Apple Eyes First Overseas Data Center in Hong Kong



Apple’s data-center empire has yet expand oversees, but it seems this is about to change.


Citing three unnamed sources, the Chinese-language Hong Kong Economic Times reports that Apple is planning to open a data center in Hong Kong, following in the footsteps of Google, its biggest rival.


This would be Apple’s first data center outside the U.S. Currently, the company serves up iCloud and other online services from massive computing facilities in Cupertino, California, at its headquarters; Newark, California, just north of Cupertino; and Maiden, North Carolina. It’s also developing additional facilities in Prineville, Oregon, and Reno, Nevada.


Apple is just one of several big-name web outfits that have erected their own data centers in an effort to save power and cost, rather than just leasing space in third-party facilities. Google was at the forefront of this movement — it now operates nine data centers across the globe — and it was soon joined by the likes of Microsoft, Yahoo, and Facebook.


According to the Hong Kong Ecocomic Times, Apple is an eyeing a place at the Hong Kong Science and Technology Parks, located on the Tsueng Kwan O Industrial Estate in the southeast part of the city.
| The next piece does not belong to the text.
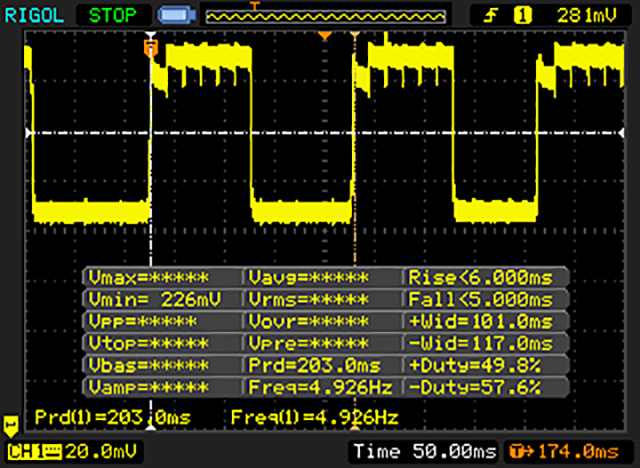The image size is (640, 468).
Task: Click the yellow channel ground marker at left edge
Action: [x=10, y=425]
Several others companies — including Japanese telecom giant NTT and Hong Kong bank HSBC — already operate data centers there.


Apple news site 9to5Mac has previously reported that Apple plans to begin work on its Hong Kong data center in the first quarter of next year, and that it plans to open the facility in 2015. China represents Apple’s fastest growing market, and having it local data center would allow the company to accelerate the delivery of online services to the region.


Apple did not immediately respond to a request for comment.